Re: [libvirt PATCH 0/4] src: add configurable support for cgroups usage

Posted by Daniel P. Berrangé 2 weeks ago
On Fri, Mar 20, 2020 at 04:30:07PM +0100, Pavel Hrdina wrote:
> On Fri, Mar 20, 2020 at 01:40:10PM +0000, Daniel P. Berrangé wrote:
> > This simple series allows apps to choose how cgroups are managed by
> > libvirt, between cgroupfs and machined, or disabled entirely.
> 
> I'm not so sure about this series.  The situation with cgroups and
> systemd is a bit more complex then the current code handles.
> 
> There is an existing issue where we are violating the delegation rules
> described by cgroups and systemd.
> 
> Currently the "cgroupfs" approach is used only on non-systemd hosts and
> we should keep it that way.  Libvirt is not allowed to mangle with
> cgroups owned by systemd so IMHO the warning in configuration file is
> not enough because without delegation cgroups will not work properly in
> libvirt.

That isn't the case currently AFAICT from current code.

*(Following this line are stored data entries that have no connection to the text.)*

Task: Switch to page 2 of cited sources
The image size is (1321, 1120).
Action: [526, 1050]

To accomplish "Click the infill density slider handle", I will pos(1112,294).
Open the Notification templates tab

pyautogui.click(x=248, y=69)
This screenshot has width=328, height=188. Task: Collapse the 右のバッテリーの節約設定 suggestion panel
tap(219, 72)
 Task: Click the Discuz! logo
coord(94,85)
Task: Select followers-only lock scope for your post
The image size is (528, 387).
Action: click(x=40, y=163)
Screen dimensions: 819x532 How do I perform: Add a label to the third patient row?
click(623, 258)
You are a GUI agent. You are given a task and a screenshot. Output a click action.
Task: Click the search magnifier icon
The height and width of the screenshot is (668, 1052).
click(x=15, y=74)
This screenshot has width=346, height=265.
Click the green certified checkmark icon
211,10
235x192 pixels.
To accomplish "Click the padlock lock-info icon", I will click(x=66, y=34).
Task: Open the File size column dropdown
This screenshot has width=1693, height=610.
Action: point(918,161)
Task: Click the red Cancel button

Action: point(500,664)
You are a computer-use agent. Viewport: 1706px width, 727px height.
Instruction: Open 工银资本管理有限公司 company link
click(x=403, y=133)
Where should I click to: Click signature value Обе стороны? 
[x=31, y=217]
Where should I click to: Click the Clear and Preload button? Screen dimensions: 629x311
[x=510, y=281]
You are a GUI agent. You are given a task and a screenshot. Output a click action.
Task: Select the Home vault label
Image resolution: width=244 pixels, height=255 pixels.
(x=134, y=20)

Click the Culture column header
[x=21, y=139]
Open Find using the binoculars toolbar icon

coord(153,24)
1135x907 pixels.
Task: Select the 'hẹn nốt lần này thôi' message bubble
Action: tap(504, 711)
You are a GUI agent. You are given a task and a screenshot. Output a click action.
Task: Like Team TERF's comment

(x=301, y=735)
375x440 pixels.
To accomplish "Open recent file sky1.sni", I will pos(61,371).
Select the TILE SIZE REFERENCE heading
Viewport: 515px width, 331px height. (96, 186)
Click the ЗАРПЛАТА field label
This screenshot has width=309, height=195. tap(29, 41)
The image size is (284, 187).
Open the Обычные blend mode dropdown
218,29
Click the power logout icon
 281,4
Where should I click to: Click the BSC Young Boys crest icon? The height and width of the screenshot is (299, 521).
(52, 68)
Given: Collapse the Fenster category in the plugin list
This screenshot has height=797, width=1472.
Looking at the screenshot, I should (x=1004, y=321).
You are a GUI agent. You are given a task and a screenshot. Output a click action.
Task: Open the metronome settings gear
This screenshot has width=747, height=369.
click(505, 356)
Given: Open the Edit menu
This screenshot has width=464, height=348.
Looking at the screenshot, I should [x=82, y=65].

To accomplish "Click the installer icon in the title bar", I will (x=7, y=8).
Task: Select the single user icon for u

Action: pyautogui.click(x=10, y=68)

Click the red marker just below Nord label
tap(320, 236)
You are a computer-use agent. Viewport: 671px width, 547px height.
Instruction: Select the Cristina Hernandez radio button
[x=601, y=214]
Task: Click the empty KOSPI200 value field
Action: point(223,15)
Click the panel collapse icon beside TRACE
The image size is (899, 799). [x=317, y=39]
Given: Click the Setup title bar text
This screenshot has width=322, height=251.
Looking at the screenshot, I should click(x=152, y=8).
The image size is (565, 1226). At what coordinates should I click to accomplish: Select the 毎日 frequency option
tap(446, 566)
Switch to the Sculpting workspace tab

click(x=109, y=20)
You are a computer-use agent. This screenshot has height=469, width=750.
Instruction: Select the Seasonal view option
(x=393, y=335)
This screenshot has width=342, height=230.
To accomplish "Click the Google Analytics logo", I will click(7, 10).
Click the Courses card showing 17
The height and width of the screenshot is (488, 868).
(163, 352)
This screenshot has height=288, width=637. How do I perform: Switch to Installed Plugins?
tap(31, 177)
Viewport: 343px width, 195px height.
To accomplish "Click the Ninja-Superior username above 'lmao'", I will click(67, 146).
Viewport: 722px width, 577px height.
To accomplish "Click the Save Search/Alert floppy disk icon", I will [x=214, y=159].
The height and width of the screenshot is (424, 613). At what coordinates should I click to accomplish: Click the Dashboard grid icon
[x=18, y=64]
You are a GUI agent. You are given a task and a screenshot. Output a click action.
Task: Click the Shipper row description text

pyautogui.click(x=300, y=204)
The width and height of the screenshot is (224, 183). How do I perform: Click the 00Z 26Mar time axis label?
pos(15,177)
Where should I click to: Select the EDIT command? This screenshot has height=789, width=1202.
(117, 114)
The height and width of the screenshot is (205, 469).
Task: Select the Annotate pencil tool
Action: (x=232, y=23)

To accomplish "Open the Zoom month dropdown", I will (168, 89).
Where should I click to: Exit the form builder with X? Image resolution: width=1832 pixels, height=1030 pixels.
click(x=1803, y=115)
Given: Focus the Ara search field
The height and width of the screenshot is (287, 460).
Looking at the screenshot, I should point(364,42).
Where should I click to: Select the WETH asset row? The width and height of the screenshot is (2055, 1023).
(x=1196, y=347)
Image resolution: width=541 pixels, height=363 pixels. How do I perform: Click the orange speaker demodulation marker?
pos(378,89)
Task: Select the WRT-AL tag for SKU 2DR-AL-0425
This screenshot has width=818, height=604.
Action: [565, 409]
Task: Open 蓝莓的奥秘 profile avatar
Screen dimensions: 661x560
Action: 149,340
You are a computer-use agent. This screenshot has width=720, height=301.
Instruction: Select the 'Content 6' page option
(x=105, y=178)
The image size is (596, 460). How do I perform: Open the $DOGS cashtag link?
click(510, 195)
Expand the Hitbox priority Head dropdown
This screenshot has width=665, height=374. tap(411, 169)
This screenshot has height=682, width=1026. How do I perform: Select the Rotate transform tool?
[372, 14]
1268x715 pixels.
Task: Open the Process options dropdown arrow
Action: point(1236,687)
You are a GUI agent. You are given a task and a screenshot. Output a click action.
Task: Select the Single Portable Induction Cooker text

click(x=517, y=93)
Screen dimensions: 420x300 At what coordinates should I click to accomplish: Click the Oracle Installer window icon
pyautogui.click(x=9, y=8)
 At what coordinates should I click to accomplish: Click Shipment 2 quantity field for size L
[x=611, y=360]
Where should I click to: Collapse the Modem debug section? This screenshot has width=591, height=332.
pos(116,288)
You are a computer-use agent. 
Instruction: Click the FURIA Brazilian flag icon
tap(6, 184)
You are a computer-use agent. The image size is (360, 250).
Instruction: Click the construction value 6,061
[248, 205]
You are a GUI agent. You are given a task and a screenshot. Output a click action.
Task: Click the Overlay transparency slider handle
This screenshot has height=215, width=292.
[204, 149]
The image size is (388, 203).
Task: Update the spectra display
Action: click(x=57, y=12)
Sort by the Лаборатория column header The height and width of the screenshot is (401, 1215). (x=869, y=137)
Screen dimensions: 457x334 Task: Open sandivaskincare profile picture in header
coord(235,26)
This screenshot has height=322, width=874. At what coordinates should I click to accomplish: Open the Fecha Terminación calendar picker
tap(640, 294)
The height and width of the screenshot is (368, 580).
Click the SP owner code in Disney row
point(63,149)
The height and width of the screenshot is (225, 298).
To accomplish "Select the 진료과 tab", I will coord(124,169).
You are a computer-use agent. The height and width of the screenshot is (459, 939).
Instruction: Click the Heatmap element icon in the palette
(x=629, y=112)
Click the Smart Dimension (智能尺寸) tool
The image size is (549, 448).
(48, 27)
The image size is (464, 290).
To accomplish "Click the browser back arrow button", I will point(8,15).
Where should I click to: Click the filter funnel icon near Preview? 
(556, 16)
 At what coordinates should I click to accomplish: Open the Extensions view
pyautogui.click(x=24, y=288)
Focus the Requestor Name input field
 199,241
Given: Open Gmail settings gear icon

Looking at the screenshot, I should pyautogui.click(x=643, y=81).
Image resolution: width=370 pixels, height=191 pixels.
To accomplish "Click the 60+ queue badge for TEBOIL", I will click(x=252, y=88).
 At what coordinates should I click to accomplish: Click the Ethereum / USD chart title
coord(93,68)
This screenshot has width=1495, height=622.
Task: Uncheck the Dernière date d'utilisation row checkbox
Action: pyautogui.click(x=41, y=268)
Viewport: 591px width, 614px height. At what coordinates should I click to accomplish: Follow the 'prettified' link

Before this series, the virCgroupNewMachine method will first try
systemd and then fallback to directly cgroupfs.

This fallback can happen on a systemd host, when machined is not
installed, as machined is an optional component.

If we need to mandate use of systemd on systemd hosts, then our
existing code is broken and needs fixing. 

I'm happy todo such a fix, and then adjust this series to take
account of it. Essentially we'd allow apps to specify 'cgroupfs'
or 'machined' but we'd enforce they only make safe choices.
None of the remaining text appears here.